Economia

Secretário da Fazenda discute revisão de benefícios fiscais com deputados

Dario Durigan busca consenso no Congresso após disputa sobre IOF e defende alternativas à alta de impostos

O secretário executivo do Ministério da Fazenda, Dario Durigan, reuniu-se nesta quarta-feira (2) com deputados e senadores para debater a revisão de benefícios fiscais. O encontro ocorre após o governo acionar o STF para reverter a derrubada dos decretos que aumentavam o IOF. A medida era vista como essencial para elevar a arrecadação e cumprir a meta fiscal.

Durigan defendeu a revisão de isenções como alternativa à alta de impostos e destacou o interesse do Congresso em avançar com projetos sobre o tema. O debate ganhou força após tensões entre o governo e líderes da Câmara e do Senado.

Discussão sobre corte de benefícios fiscais

Durante reunião na Comissão de Finanças e Tributação da Câmara, Dario Durigan afirmou que parlamentares demonstram interesse em projetos de revisão do chamado gasto tributário. Segundo ele, “é um debate que interessa ao governo, ao país e também aos líderes que participaram aqui, inclusive da oposição”. O encontro contou com a presença de deputados de diferentes partidos.

Durigan ressaltou que o Congresso não pode aprovar um texto genérico determinando apenas um corte linear nos benefícios fiscais. “Não dá para aprovar alguma coisa muito genérica do ponto de vista técnico, simplesmente dizer em um único dispositivo de texto: ‘Fica revisto 10%’. Isso não funciona, porque não é operacional.

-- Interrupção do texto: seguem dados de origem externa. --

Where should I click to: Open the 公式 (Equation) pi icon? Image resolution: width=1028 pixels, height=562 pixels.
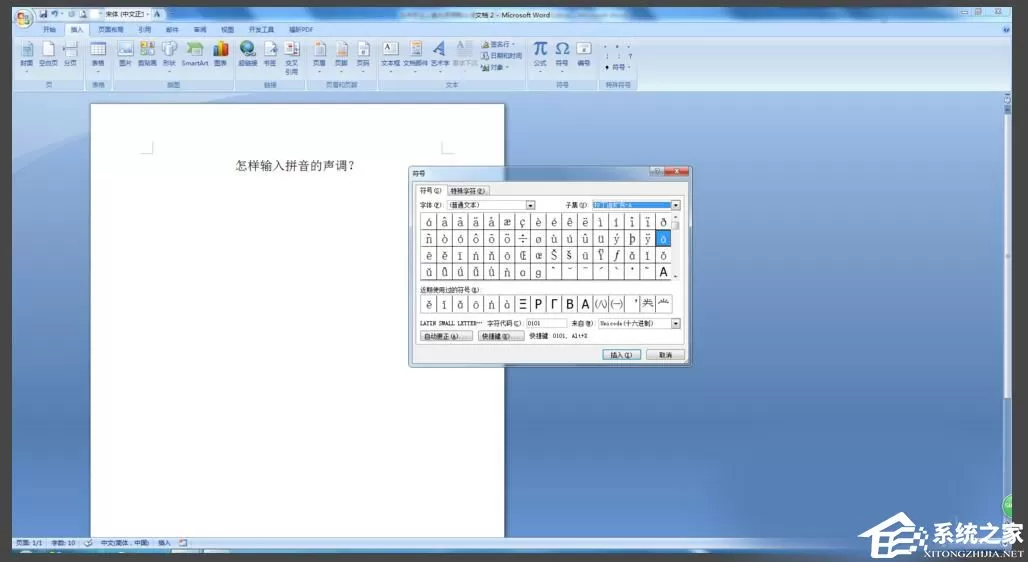click(540, 54)
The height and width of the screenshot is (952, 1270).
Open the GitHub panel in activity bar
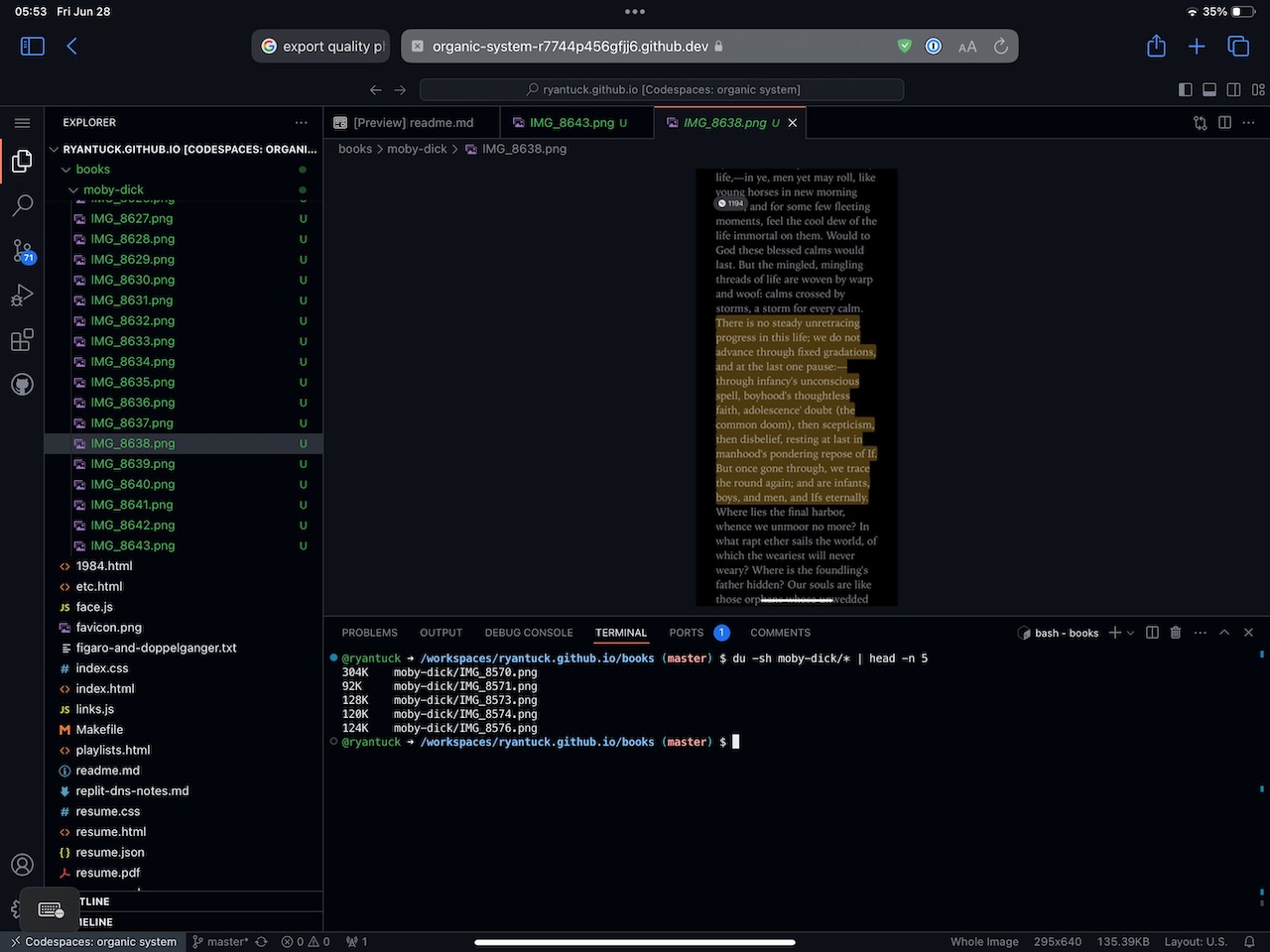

Então, é preciso dar alguma operacionalidade. E eu expliquei aqui as técnicas de como fazer isso”, explicou.

O secretário também foi cobrado a apresentar os números reais da arrecadação perdida pelo governo com isenções e benefícios fiscais. Ele informou que, em uma avaliação conservadora, mudanças nos subsídios existentes poderiam gerar uma arrecadação adicional de R$ 20 bilhões em 2026.

Repercussão e próximos passos no Congresso

O deputado Rogério Correia (PT-MG), presidente da Comissão de Finanças e Tributação, sugeriu que uma alternativa para avançar na discussão seria aproveitar um projeto já aprovado pelo Senado em 2023, que trata da revisão de benefícios fiscais. Segundo Correia, o presidente da Câmara, Hugo Motta, sinalizou apoio à análise de um requerimento para levar a proposta à votação direta no plenário.

Correia afirmou: “Eles [Fazenda] vão nos apresentar um estudo. Nós vamos apresentar um substitutivo [novo texto] em relação a isso. A gente espera conseguir com o governo algo que seja o mais consensual possível. Temos que fazer justiça tributária”.

Nos bastidores, o clima entre o governo e o Congresso ficou tenso após a derrubada dos decretos do IOF, especialmente pela falta de retorno de ligações do ministro da Fazenda, Fernando Haddad, ao presidente da Câmara antes da votação. O governo segue buscando diálogo para garantir o avanço das propostas de revisão dos benefícios fiscais e fortalecer a arrecadação sem elevar impostos de forma generalizada.